I have a large number of Japanese paperbacks that I want to OCR, roughly 4x6 and 5x7 inches. I had everything I needed except a platen and a design, and after browsing these forums for a while, I came up with both. Because my camera has manual focus and exposure controls (and remote-control software!), I wanted a design that kept the platen at a constant distance from the camera. There's still some tinkering to do, but I think it's going to work nicely.
Here (3.6MB JPEG) is the raw output from the first test shot, done with just room lighting.
Materials:
- Minolta Dimage A2 8MP camera, Dimage Capture remote-control software, and AC-11 power adapter.
- Kaiser copystand.
- Speedotron Black Line 1205CX power pack, plus two each of 202VF color-corrected flash head with 7" reflector, 10-degree grid insert, and 8-foot light stand.
- Wein wireless flash trigger and slave.
- Abbyy Finereader Pro 9.0.
- 32x32-post Lego baseplate and a whole bunch of Legos in various sizes and shapes.

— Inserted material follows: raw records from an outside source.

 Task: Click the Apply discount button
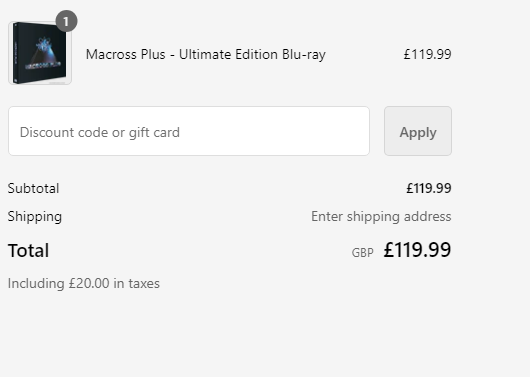pos(418,131)
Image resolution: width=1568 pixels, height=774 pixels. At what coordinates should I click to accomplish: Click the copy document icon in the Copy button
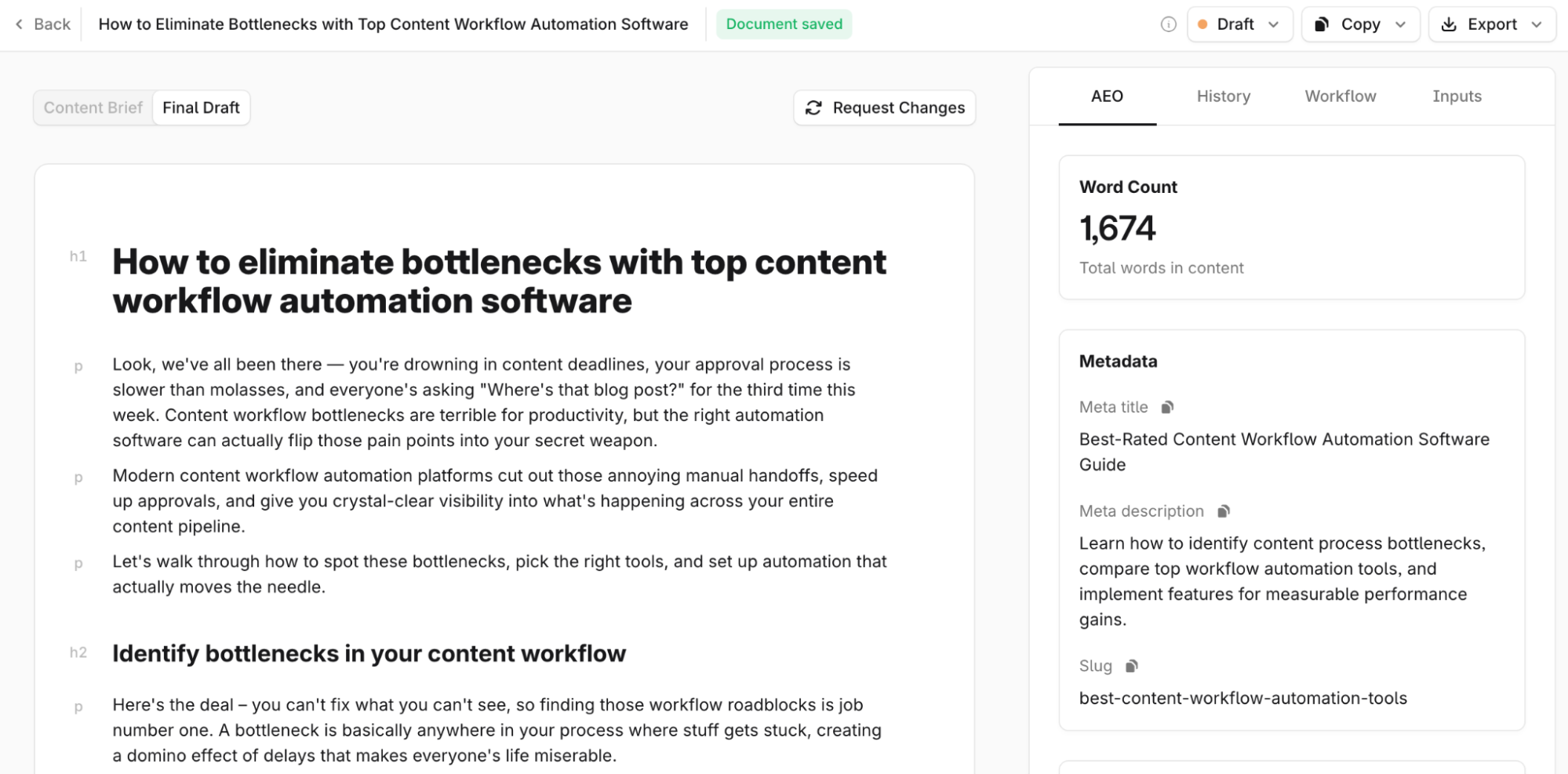click(1320, 24)
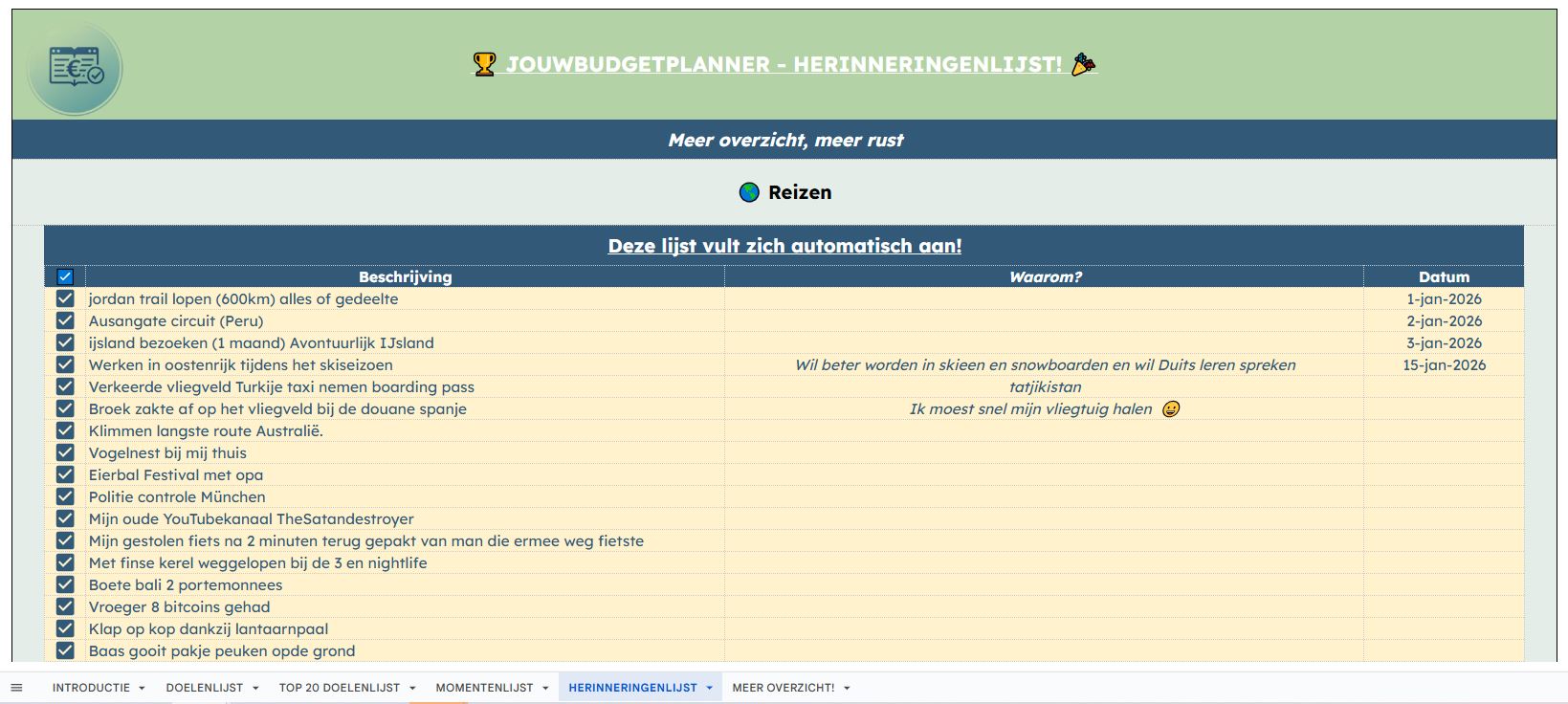Uncheck the Vroeger 8 bitcoins gehad checkbox
This screenshot has width=1568, height=704.
tap(65, 606)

- 7.75x9.25-inch (roughly 25x30-post) sheet of 1/4-inch Acrylite GP for the platen.
- a bunch of pennies.
- several sheets of matte black construction paper.
- two sheets of cardstock.
- several sheets of packing foam.
- tape.
Back view, with a spacer column to position 4x6 books consistently:
In use; construction paper is taped to the vertical riser to eliminate glare, and another sheet placed behind the page being scanned to significantly reduce bleed-through. The pennies add enough weight to the assembly so I can press the book up into the platen:
Camera support (note the camera doesn't need to be in Macro mode):
Cardstock-and-foam cradle to press the hand-held book up into the platen consistently.
Cleaned-up detail from the test scan linked above:
Without doing any cleanup on the test scan, Finereader was able to OCR it with only two single-character errors, plus about a dozen garbage characters added to short lines where it interpreted the noise in the low-contrast JPEG as ASCII. The camera can shoot RAW, the flash rig will provide crisp, even lighting, and doing a little bit of pre-processing before OCR will significantly improve the recognition rate and get rid of the noise. I know from experience that a 300dpi scan is adequate for Japanese in Finereader, and this setup will get ~600dpi for the 4x6 books and ~450 for the 5x7 ones, so it should work out nicely.
I tested the flash rig before I built the scanner, so I know it will fill the platen with crisp, even, glare-free light, but it's powerful enough to light a large room, and at its minimum setting (1/4 power, single channel, for an effective 37 watt-seconds per head), the reflectors have to be nearly six feet away from the platen to deliver only f/8 at ISO 64, with an exposure time of 1/500th seconds.
I'll be doing some real scans tonight. The target books are the murder mystery To Die in the Rain (4x6, page 5 was the test scan), Japanese Train Lunches (4x6, full-color photos), and My Youth with Ultraman (5x7, with B&W photos). I'll post some samples once they're done.
-j